Good job, Perg. This type of 'hyper faith funding' where no mention of need is every made is now creeping, or perhaps rushing into the mindset of many regarding the financial support of pastors as well. It is amazing how many times I run into this.


----------



## steadfast7 (Sep 5, 2011)

Pergamum said:


> I am always amazed at 2nd and 3rd John where John commends the church for supporting strangers who are going out for the sake of the name.
> 
> 
> Yes, Dennis, I have been having a lot of "faith missions" folks tell me that we should never speak of our needs or else this means we have less faith.

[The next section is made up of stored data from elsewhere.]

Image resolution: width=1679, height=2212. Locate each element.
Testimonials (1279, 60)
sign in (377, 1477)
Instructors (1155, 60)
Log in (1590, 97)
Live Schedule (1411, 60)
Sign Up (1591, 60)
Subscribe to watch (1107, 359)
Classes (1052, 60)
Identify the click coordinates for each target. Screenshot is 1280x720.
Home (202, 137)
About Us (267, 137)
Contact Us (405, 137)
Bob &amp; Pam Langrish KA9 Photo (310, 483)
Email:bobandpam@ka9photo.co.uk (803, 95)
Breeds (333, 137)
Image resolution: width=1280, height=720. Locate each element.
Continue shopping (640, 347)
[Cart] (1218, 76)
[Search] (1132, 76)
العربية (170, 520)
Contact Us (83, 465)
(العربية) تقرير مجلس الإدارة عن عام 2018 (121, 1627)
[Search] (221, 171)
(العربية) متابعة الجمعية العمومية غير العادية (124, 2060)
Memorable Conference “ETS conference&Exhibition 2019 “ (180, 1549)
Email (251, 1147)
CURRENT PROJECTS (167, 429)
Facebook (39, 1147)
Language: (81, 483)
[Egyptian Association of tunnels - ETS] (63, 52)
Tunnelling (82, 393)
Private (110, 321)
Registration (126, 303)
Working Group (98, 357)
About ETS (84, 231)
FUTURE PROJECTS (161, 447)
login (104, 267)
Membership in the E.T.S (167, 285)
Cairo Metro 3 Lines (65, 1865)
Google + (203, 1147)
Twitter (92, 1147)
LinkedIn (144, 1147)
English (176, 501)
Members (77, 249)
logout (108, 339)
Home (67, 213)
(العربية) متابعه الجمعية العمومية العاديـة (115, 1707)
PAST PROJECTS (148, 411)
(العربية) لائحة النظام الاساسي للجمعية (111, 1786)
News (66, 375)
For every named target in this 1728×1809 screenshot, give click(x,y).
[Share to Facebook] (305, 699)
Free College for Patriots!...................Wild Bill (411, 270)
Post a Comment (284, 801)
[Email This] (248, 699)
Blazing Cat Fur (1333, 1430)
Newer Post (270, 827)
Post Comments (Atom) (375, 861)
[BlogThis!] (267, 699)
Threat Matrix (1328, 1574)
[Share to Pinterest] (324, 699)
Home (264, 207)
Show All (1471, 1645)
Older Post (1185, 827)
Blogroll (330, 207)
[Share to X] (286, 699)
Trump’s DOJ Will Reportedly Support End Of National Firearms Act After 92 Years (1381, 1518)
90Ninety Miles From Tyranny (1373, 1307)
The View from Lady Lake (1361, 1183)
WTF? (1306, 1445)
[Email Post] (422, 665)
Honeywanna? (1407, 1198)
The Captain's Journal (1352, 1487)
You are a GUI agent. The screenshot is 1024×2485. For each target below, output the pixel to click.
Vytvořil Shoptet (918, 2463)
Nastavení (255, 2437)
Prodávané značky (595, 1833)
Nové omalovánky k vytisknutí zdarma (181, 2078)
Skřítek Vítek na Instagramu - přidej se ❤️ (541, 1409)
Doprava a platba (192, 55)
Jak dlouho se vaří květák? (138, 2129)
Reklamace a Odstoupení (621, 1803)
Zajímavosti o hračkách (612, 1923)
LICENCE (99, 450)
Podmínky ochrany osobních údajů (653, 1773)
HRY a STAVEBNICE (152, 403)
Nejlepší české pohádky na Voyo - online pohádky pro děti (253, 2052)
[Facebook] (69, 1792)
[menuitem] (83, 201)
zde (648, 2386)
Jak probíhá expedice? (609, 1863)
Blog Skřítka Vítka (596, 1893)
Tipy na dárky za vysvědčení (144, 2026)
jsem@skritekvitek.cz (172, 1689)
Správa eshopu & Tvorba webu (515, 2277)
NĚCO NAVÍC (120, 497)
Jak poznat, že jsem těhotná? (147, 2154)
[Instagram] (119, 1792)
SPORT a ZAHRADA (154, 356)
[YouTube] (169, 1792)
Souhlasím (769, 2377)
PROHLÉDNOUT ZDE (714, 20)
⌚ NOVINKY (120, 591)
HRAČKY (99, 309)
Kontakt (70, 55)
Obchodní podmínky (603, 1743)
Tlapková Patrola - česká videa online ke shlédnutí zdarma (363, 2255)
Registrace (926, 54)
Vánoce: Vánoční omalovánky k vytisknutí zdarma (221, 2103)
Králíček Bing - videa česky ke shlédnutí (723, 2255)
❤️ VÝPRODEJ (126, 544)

I am getting sick of the "We don't raise funds, we trust in God" sort of false dichotomy talk from some corners. "We dont beg, we pray and God answers...."
> ...


 I'll admit that I basically took this "faith" approach in my missions attempt in India and can safely say that it did not please the Lord to provide using this particular means. Lesson learned. From this experience, I believe what can happen is that many potential supporters can view silence regarding finances as a lack of direction and clarity about what you're doing in the country and what is required for you to do it. Thus, when they don't hear you saying that you are in need or X amount to accomplish Y, they infer that you're either 1) not doing much of anything worth supporting, or 2) you are not in any need from the church to help fund your ministry. Either way, my personal finances drained and caused me to leave the field. I also have to humbly admit that I perhaps should have gone out with a mission org, knowing how inexperienced my supporting church was in sending out missionaries. Another lesson learned. Give me about a year or two to get out of debt, Pergy. Scout out a good little spot for me in Indo!


----------



## Pergamum (Sep 5, 2011)

Brother, if you wanted to come and join me I would use my personal savings to help you get here!


----------